# DIRECTIONS FOR THIS TASK:
Where does the string "agent" appear? Copy every line of the entries below that holds it.

# DATA TO USE:
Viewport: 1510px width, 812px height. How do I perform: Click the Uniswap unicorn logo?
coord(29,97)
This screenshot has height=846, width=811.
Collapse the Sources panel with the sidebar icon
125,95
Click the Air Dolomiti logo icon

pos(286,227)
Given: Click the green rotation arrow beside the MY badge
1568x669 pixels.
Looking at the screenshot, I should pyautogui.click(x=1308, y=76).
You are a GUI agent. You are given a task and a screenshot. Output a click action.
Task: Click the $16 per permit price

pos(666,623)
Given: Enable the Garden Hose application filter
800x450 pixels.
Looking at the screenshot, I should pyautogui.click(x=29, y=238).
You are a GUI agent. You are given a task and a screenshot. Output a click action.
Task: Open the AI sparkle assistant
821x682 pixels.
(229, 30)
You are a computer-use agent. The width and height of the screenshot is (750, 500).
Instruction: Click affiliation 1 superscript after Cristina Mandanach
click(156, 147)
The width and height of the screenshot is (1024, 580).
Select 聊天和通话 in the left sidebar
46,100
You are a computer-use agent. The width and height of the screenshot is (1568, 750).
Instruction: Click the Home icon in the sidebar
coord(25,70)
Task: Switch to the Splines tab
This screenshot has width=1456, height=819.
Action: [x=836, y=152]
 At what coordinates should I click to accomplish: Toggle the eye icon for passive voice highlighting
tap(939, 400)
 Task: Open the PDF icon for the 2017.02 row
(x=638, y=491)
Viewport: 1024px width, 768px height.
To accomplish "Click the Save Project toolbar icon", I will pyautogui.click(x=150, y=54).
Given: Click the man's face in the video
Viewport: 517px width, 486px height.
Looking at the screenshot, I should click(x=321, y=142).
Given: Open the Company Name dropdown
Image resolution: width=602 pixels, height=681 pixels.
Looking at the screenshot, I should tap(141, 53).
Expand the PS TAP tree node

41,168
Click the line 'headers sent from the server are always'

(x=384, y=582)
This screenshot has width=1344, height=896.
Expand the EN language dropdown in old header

# SOLUTION:
You are a GUI agent. You are given a task and a screenshot. Output a click action.
You are a GUI agent. You are given a task and a screenshot. Output a click action.
You are a computer-use agent. The width and height of the screenshot is (750, 500).
You are a computer-use agent. The width and height of the screenshot is (1568, 750).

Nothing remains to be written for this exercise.